Das Dokument haben 25 von den insgesamt 51 Abgeordneten ins venezianische Parlament eingebracht. Bei positivem Ausgang der Abstimmung würde Venedig die erste EU-Region, die die Krim als Teil Russlands anerkennt.
 

„Ich möchte, dass die italienische Regierung keine strategischen Fehler begeht. Die Anti-Russland-Sanktionen sind gerade solch ein Fehler, wie auch die Nichtanerkennung dessen, was doch eindeutig ist – dass die Krim ein Russlands Teil ist“, sagte ein Abgeordneter des Parlaments Venedigs, Stefano Valdegamberi, gegenüber der „Iswestija“.

 
Die Sanktionen haben ihm zufolge allein Venedig bereits mehr als eine Milliarde Euro gekostet.
 
Der Minister für Innenpolitik und Kommunikation der Krim, Dmitri Polonski, hofft, dass die Abstimmung in Venedig der erste Schritt einer „Anerkennungswelle“ in Europa sein wird.
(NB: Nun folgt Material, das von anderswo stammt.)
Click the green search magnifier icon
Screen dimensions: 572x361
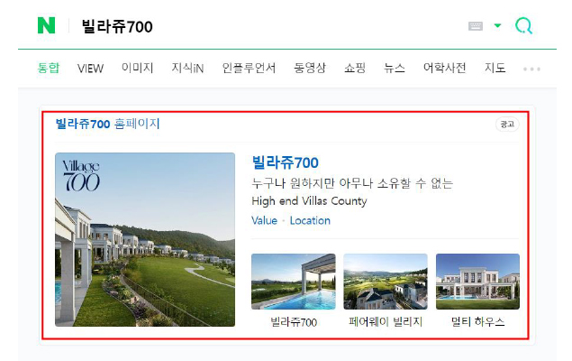[x=524, y=26]
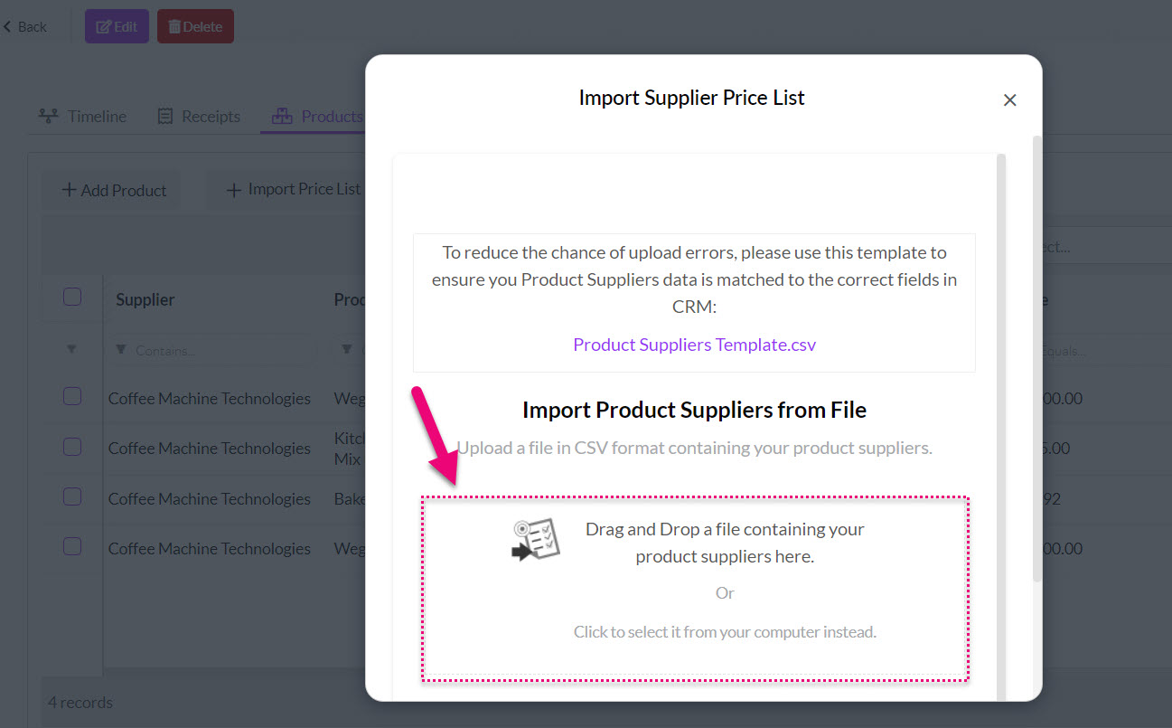Click the Timeline tab icon

tap(48, 117)

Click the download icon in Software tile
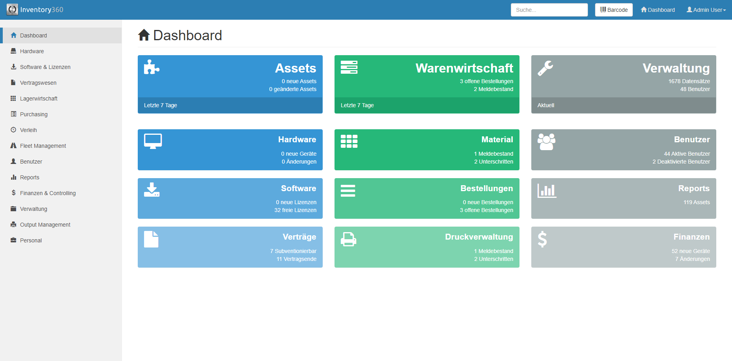152,190
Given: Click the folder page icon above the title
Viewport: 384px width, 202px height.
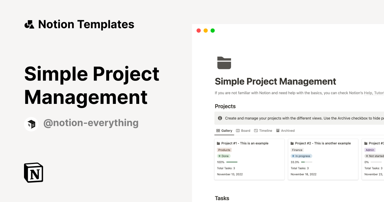Looking at the screenshot, I should 224,62.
Das wäre „absolut vernünftig“.
 
Die Halbinsel Krim und die Stadt Sewastopol hatten sich im Marz 2014 mit Russland wiedervereinigt, nachdem die Krim-Bewohner per Referendum den gewaltsamen Machtwechsel im Februar 2014 in Kiew als illegal abgelehnt und für den Beitritt zur Russischen Föderation gestimmt hatten. Moskau unterstreicht, dass die Volksabstimmung auf der Schwarzmeer-Halbinsel Krim voll und ganz den Völkerrechtsnormen und der UN-Charta entspreche.